Politics

Two Is a Magic Number

Why Democrats and Republicans can’t agree on what bipartisanship means. 

Barack Obama

President Obama and the Republican leadership have both called for bipartisanship in passing health care reform and a jobs bill. But the first bipartisan decision Obama and GOP need to make is what, exactly, bipartisanship means.

Obama first floated the idea of a televised two-party summit during the Super Bowl pregame show, while millions of Americans were watching. “Let’s just go through these bills—their ideas, our ideas—let’s walk through them in a methodical way so that the American people can see and compare what makes the most sense,” Obama told Katie Couric.

Republicans said they’d be willing to meet with Obama—so long as he promised to scrap the current Senate and House legislation and start over. Otherwise, Republicans would be “reluctant to participate,” according to a letter Minority Leader John Boehner and Minority Whip Eric Cantor wrote to Chief of Staff Rahm Emanuel. Senate Minority Leader Mitch McConnell echoed the need to “go step-by-step on a truly bipartisan basis to try to reach an agreement.”

Obama rejected the request for a do-over. Bipartisanship doesn’t mean “Democrats give up everything they believe in,” he said. “Bipartisanship depends on a willingness among both Democrats and Republicans to put aside matters of party for the good of the country.”

Obama and the Republicans aren’t just talking past one another. They’re not even speaking the same language. They’re using the same word—bipartisanship—but they mean two different things. And neither version is especially productive.

The main difference between them is the amount of minority participation necessary to call a process “bipartisan.” For Obama, bipartisanship means good-faith outreach to the other party, a genuine consideration of their ideas, and incorporation of those ideas that both parties agree on. But the starting point is what Democrats want. Republicans’ definition of bipartisanship is starting at zero and building from there. In other words, the two parties begin on equal footing.

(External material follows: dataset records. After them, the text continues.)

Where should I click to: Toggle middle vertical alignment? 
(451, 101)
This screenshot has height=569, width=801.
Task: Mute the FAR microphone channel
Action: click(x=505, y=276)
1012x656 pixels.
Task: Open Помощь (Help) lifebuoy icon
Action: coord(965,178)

In Republicans’ defense, Obama has been gradually defining bipartisanship down. It no longer means getting Republican votes on legislation. Merely incorporating Republican ideas into a bill is enough—even if Republicans didn’t support the bill overall. The Senate health, education, labor, and pensions committee’s passage of a health care bill that included “more than 160 amendments” was thus touted as a bipartisan accomplishment and a fulfillment of Obama’s pledge to change the tone in Washington. In his “Question Time” session with the GOP leadership in Baltimore, Obama seemed to define bipartisanship further down: His mere presence among them—listening and debating—has been cited as a kind of bipartisanship.

On Tuesday Robert Gibbs suggested that the health care bill is already bipartisan, since it includes many Republican ideas. This won’t amuse Republicans. If the White House already considers the bill bipartisan—whereas Republicans say they detest the bill—how many more concessions is the GOP likely to get? Reports that Senate Majority Leader Harry Reid and House Speaker Nancy Pelosi plan to hammer out a compromise before the meeting even takes place provide the answer.

But Republicans have refused to take the hands Obama has extended. The bipartisan Gang of Six failed to yield Republican votes on health care reform. Olympia Snowe voted for the Senate finance committee’s bill, only to vote against the final, largely more moderate version. Not one Republican voted for the stimulus package, despite its nearly $300 billion in tax cuts. Add GOP refusal to cast a single vote for the budget and you’ve got a picture not of principled opposition but of knee-jerk opposition. As Rachel Maddow put it in this almost painful-to-watch segment, Republicans have repeatedly rejected ideas with which they agree simply because they’re offered by Democrats. (Even if the two parties did meet face to face in an honest way, it’s unclear that a “compromise” version of health care reform is even possible. And prospects for a bipartisan jobs bill don’t look much better.)

Meanwhile, the notion that bipartisanship means starting from scratch on equal footing has little precedent. “Elections have consequences,” members of Congress like to say—often in celebration, but just as often as a humble acknowledgement that they no longer have sway. The Republican definition of bipartisanship, at the moment, seems to suggest that elections do not have consequences—or, more charitably, that a special Senate election in Massachusetts is more consequential than 59 other Senate elections, 236 House elections, and a presidential election combined. No matter who is in power, both parties have equal ability to forge legislation.

The result is deadlock. Both sides stonewall while hiding behind the supposed principle of bipartisanship. But in reality, they can’t even agree on what they’re talking about when they use the word.

Of course, there’s a reason for this: The word is meaningless. Bipartisanship is an ideal that politicians pursue when it’s convenient for them, not when it’s politically risky. As the parties become increasingly polarized, it’s rarely politically convenient. As a result, bipartisanship has become, well, more partisan. Politicians are less likely to claim they’re bipartisan, but more likely to accuse the other guy of not being bipartisan. If Democrats and Republicans want to achieve bipartisanship, perhaps a first step would be to agree on a meaning. Sounds like a job for a bipartisan commission.